Car, comme toutes les considérations des biens du ciel et des supplices de l’enfer vous sont indifférentes et vous touchent peu, il faut que anus tâchions de vous exciter au moins par des considérations plus humaines et plus sensibles. Si vous jugez équitablement des (492) choses, ne verrez-vous pas que les hommes qu’on méprise le plus aujourd’hui sont ceux qui témoignent plus de passion pour la gloire, et qu’au contraire on honore davantage ceux qui la méprisent? Que si le désir de la gloire est un vice, et si le superbe la désire et la recherche, il est clair qu’il est dès lors vicieux et méprisable, et qu’ainsi sa passion pour l’honneur est son déshonneur, Mais les ambitieux s’exposent encore au mépris des hommes en beaucoup d’autres manières. Car cette passion pour la gloire les engage dans mille bassesses et dans des servitudes honteuses; et ils perdent ainsi ce qu’ils voulaient gagner, comme il arrive souvent aux avares.

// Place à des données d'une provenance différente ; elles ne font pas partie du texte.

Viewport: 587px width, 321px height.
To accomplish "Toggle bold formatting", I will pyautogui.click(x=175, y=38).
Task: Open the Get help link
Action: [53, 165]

Que si ceux qui sont possédés d’une passion brutale, en se rendant esclaves et idolâtres des femmes, n’attirent souvent que leurs insultes et leur mépris, il arrive aussi la même chose aux ambitieux. Plus ils veulent s’élever, plus on les rabaisse, et la gloire les fuit d’autant plus qu’ils la recherchent avec plus d’ardeur.

Car les hommes sont superbes et jaloux naturellement: et lorsqu’ils voient un esprit glorieux qui veut s’élever au-dessus des autres, ils prennent plaisir à le combattre et à rabaisser sa présomption et son insolence. De là vient que les orgueilleux, pour conserver à quelque prix que ce soit cette fausse apparence de gloire, s’abandonnent à toute sorte de lâchetés, de complaisances et de flatteries, et qu’ils se prostituent à tout le monde comme des esclaves qui sont à vendre à quiconque les veut acheter.

Que ces vérités, mes frères, nous fassent renoncer à cette passion détestable, afin qu’elle ne nous attire point une punition sévère dans ce monde et une éternelle dans l’autre. Devenons passionnés pour la vertu qui nous rendra heureux et dans cette vie et dans, l’autre, par la grâce et par la miséricorde de Notre-Seigneur Jésus-Christ, à qui est la gloire et l’empire dans tous les siècles des siècles. Ainsi soit-il.